Menurut Yusri Usman, Direktur Eksekutif CERI (Center of Energy and Resources Indonesia), publik sudah lama menanti sikap tegas Kejagung. Bagi Yusri, indikator keseriusan penegakan hukum bukan hanya pada jumlah tersangka, tapi juga keberanian untuk menyeret nama-nama besar yang selama ini dianggap “untouchable” alias tidak tersentuh hukum.
“Kalau hanya berhenti di level operator, publik akan menilai ini hanya pengalihan isu,” tegas Yusri, menjawab editorindonesia.com, pada Sabtu (7/6/2025). Ia menambahkan, dugaan keterlibatan sejumlah figur penting dengan inisial ET, BT, MRC, dan HR semakin ramai diperbincangkan di media sosial, tapi belum direspon serius oleh penegak hukum.
Mister Gasoline dan Kunjungan Senyap ke Indonesia
Isu lain yang menambah kompleksitas adalah informasi yang menyebut Reza Chalid sempat masuk ke Indonesia secara diam-diam sekitar 12 Mei 2025, bertepatan dengan libur panjang. Tujuannya diduga untuk menemui pihak tertentu. Kejagung sejauh ini belum mengonfirmasi kabar tersebut.
“Jika informasi itu benar, maka pertanyaannya: apakah pemantauan Kejagung selama ini efektif? Dan jika iya, mengapa tidak ada tindak lanjut yang konkret?” ujar Yusri.
Peran Pemain Tengah dan Hambatan Eksternal
Kejagung juga dituding belum maksimal dalam menggali peran “pemain tengah” seperti “mister James” dan kawan-kawan yang diduga menjadi penghubung antara sembilan tersangka dan pihak-pihak yang lebih tinggi. Kesimpulan ini bukan tanpa dasar: hingga kini, belum ada pernyataan resmi yang menjelaskan peran jaringan perantara ini.
Di sisi lain, tantangan eksternal juga mencuat. Tim Pidana Khusus Kejagung yang bertugas di Singapura terpaksa memperpanjang masa tugasnya karena dari sembilan perusahaan asing mitra PT Kilang Pertamina Internasional (KPI), baru tiga yang bersedia memberikan keterangan langsung, dan dua lainnya menjanjikan akan memberikan keterangan secara daring.
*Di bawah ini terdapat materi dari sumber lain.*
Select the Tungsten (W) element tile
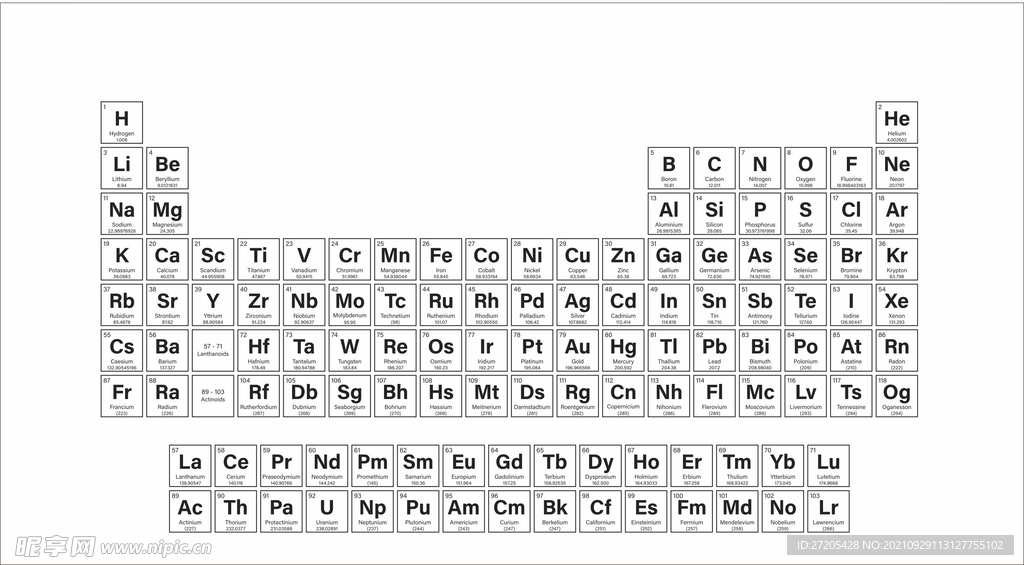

Kesembilan perusahaan yang tergabung dalam Daftar Mitra Usaha Terdaftar (DMUT) adalah:
BP Singapore PTE LTD
Glencore Singapore PTE LTD
Freepoint Commodities PTE
Mitsui & Co Energy Trading
PTT International Trading
Vitol Asia PTE LTD
Socar Trading Singapore PTE LTD
Woodside Energy Trading Singapore
Total Trading Asia PTE LTD
Surat undangan resmi dari Kejagung bertanggal 23 Mei 2025, ditandatangani oleh Direktur Penyidikan Dr Abdul Qohar AF atas nama Jampidsus.
Momentum atau Pembiaran?
Jika nama-nama yang diduga kuat berada di balik skema korupsi ini tidak disentuh, Kejagung bisa kehilangan kepercayaan publik. Lebih dari itu, penegakan hukum bisa terjebak dalam pola “selective justice” yang hanya menyentuh permukaan.
Momentum ini adalah ujian integritas dan keberanian Kejagung. Di tengah krisis kepercayaan terhadap elite hukum dan bisnis, publik hanya menuntut satu hal: keadilan yang tak tebang pilih. “Itulah yang harus bisa dijawab oleh Kejagung,” tutup Yusri. (Har)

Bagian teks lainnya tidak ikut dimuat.